● WHAT IS REQUIRED: Reproduce all of the data that follows, character for character.

(Stored records)
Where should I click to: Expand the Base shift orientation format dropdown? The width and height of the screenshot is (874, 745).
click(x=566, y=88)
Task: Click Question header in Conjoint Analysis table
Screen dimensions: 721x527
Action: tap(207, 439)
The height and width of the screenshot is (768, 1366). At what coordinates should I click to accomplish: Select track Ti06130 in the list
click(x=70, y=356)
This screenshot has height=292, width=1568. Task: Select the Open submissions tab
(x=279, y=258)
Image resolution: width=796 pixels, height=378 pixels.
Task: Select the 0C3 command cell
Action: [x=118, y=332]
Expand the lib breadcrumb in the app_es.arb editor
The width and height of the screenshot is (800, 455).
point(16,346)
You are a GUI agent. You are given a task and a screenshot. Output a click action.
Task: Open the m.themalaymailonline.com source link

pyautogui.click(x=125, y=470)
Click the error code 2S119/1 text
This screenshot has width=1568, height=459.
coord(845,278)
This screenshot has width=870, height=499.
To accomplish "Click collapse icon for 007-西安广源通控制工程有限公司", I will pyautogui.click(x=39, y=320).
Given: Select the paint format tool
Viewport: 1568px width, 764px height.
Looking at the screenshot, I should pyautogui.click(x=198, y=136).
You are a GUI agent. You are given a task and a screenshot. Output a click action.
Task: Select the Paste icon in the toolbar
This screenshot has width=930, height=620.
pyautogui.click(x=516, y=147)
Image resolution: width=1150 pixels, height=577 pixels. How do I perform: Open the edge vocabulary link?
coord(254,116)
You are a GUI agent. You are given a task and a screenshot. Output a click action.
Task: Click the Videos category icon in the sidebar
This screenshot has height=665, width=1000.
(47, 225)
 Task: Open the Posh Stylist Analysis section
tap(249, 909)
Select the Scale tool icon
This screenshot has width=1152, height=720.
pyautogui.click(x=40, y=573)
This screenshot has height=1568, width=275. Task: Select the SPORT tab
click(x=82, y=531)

● ANSWER BELOW:
Where should I click to: Expand the Base shift orientation format dropdown? The width and height of the screenshot is (874, 745).
click(x=566, y=88)
Task: Click Question header in Conjoint Analysis table
Screen dimensions: 721x527
Action: tap(207, 439)
The height and width of the screenshot is (768, 1366). At what coordinates should I click to accomplish: Select track Ti06130 in the list
click(x=70, y=356)
This screenshot has height=292, width=1568. Task: Select the Open submissions tab
(x=279, y=258)
Image resolution: width=796 pixels, height=378 pixels.
Task: Select the 0C3 command cell
Action: [x=118, y=332]
Expand the lib breadcrumb in the app_es.arb editor
The width and height of the screenshot is (800, 455).
point(16,346)
You are a GUI agent. You are given a task and a screenshot. Output a click action.
Task: Open the m.themalaymailonline.com source link

pyautogui.click(x=125, y=470)
Click the error code 2S119/1 text
This screenshot has width=1568, height=459.
coord(845,278)
This screenshot has width=870, height=499.
To accomplish "Click collapse icon for 007-西安广源通控制工程有限公司", I will pyautogui.click(x=39, y=320).
Given: Select the paint format tool
Viewport: 1568px width, 764px height.
Looking at the screenshot, I should pyautogui.click(x=198, y=136).
You are a GUI agent. You are given a task and a screenshot. Output a click action.
Task: Select the Paste icon in the toolbar
This screenshot has width=930, height=620.
pyautogui.click(x=516, y=147)
Image resolution: width=1150 pixels, height=577 pixels. How do I perform: Open the edge vocabulary link?
coord(254,116)
You are a GUI agent. You are given a task and a screenshot. Output a click action.
Task: Click the Videos category icon in the sidebar
This screenshot has height=665, width=1000.
(47, 225)
 Task: Open the Posh Stylist Analysis section
tap(249, 909)
Select the Scale tool icon
This screenshot has width=1152, height=720.
pyautogui.click(x=40, y=573)
This screenshot has height=1568, width=275. Task: Select the SPORT tab
click(x=82, y=531)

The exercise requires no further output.